To coincide with the Studio 3 Gallery’s Alfred Drury exhibition, the Beaney Art Museum in Canterbury – also a finalist for the Art Fund Museum of the Year award in 2013 – has set up a small exhibition on yet another Alfred: that of Alfred Stevens. Dubbed ‘England’s Michelangelo’ this one room display features the working drawings of this incredible Victorian artist, taken from Alfred Drury’s personal collection.
Alfred Stevens, Two putti, one emptying a pot of water over another, 1860-65. Own photograph.

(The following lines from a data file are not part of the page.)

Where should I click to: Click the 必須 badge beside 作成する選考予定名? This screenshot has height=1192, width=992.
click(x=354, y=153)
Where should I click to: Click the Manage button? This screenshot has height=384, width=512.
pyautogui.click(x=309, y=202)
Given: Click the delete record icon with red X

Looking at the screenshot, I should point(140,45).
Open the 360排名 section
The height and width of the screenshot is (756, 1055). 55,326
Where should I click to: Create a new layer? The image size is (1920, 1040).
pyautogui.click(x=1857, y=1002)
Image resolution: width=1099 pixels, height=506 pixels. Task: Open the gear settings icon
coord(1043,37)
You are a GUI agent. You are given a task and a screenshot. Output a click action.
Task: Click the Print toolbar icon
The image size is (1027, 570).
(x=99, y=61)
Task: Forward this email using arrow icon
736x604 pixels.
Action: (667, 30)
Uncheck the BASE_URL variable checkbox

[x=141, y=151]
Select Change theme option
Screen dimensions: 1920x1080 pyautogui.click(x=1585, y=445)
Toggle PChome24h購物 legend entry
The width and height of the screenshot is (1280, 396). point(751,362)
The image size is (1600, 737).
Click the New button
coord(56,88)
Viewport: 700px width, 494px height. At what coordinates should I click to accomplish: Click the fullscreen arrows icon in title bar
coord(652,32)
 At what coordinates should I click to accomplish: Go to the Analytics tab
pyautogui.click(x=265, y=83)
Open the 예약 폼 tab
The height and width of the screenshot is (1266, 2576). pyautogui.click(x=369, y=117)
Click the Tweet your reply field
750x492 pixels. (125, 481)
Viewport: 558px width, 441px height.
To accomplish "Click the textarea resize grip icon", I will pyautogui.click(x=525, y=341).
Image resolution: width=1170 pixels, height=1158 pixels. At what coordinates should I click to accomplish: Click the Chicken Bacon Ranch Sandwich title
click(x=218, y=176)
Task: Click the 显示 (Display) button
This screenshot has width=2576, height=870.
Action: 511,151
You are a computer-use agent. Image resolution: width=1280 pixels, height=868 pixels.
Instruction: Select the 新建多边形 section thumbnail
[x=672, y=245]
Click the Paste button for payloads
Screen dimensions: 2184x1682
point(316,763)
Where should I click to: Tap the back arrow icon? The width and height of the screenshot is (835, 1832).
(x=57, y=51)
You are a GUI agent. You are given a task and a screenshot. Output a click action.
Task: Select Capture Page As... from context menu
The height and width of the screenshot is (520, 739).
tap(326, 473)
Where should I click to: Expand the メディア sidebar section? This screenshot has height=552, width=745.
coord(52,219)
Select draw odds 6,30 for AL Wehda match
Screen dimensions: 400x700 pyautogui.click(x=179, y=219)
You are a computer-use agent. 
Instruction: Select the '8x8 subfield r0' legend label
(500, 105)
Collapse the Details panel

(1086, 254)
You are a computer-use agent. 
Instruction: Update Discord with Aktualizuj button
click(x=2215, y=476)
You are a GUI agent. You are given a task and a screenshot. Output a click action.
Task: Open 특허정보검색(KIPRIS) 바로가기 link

Why is he compared to Michelangelo? Stevens himself, too, was a sculptor. As a young man he spent nine years in Italy where he had the opportunity to study Renaissance art, training also in Florence at the Accademia di Belle Arti (Academy of Fine Arts). Coincidentally, Michelangelo Buonarroti also trained there, alongside sculptors such as Giambologna and Benvenuto Cellini. By 1842 he left Rome and returned to England where he found work in 1844 at the School of Design in Somerset House, London.
Many of the drawings on display are sketches for public commissions. He is best known for his Wellington Monument which resides in St. Paul’s Cathedral, a commission that he won by offering a rather low fee of £14,000 in exchange for undertaking the commission in 1857. Sadly, he didn’t live to see it completed – it was completed later by John Tweed, a.k.a. the ‘British Rodin’ – dying in 1875 at the age of 68.
Alfred Stevens, The Wellington Monument, 1912. Image via www.victorianweb.org.
Several of these studies were for the décor in the dining room of Dorchester House, a mansion in Park Lane, London, which was demolished to make way for the present Dorchester Hotel. His most important contribution was to the chimneypiece, now in the Victoria & Albert Museum, featuring two marvellous caryatids on either side of the fireplace. However, the focus of these Dorchester House studies is not on the chimneypiece but on his designs for the decorated walls. A sheet of compositional sketches for Corineus throwing Magog into the Sea (1858-62) shows Stevens’ exceptional grasp of form and movement. His crawling men are perfectly sculpted – fortunately, with a ‘normal’ set off muscles, unlike the Renaissance master – and his seated women are crafted like Venuses with a slight reminiscence of the Sistine Chapel sibyls.
Alfred Stevens, Man crawling, 1846-80. Own photograph.
His influences are made known by a display of drawings based on Old Master works. There are a few sketches focusing on Titian’s Assumption of the Virgin (1516-18) in the Basilica di Santa Maria Gloriosa dei Frari in Venice, specifically of the gasping crowd beneath the Virgin Mary. Two scenes featuring centaurs are clearly influenced by Michelangelo’s relief of the Battle of the Centaurs (c.1492) while a drawing next to these attempts to copy Raphael’s central ceiling panel in the Stanza della Segnatura, one of four Raphael Rooms in the Vatican in Rome. Aside from these dynamic, mythological scenes we can also see intricate designs for the fittings of ceilings and architectural plans.
Left to right: Alfred Stevens, Preparatory drawing for the Ascension of Christ, 1844; Titian, The Assumption of the Virgin (detail), 1516-18. Own photograph; www.wikipedia.org.
The exhibition shows the beginnings of Stevens’ commissions, as opposed to over-emphasised final pieces. These rapid, detailed drawings with chalk and graphite allow us to witness his understanding of form and dynamism, from depictions of cute, playful putti to classical representations of suffering men and graceful women. Being a free exhibition hosted by an Art Fund recognised institution in a historic city, what more could you want? Christmas. Always Christmas.
‘England’s Michelangelo’ Alfred Stevens runs until 1st December 2013 at the Beaney, House of Art and Knowledge, Canterbury, www.canterbury.co.uk/Beaney.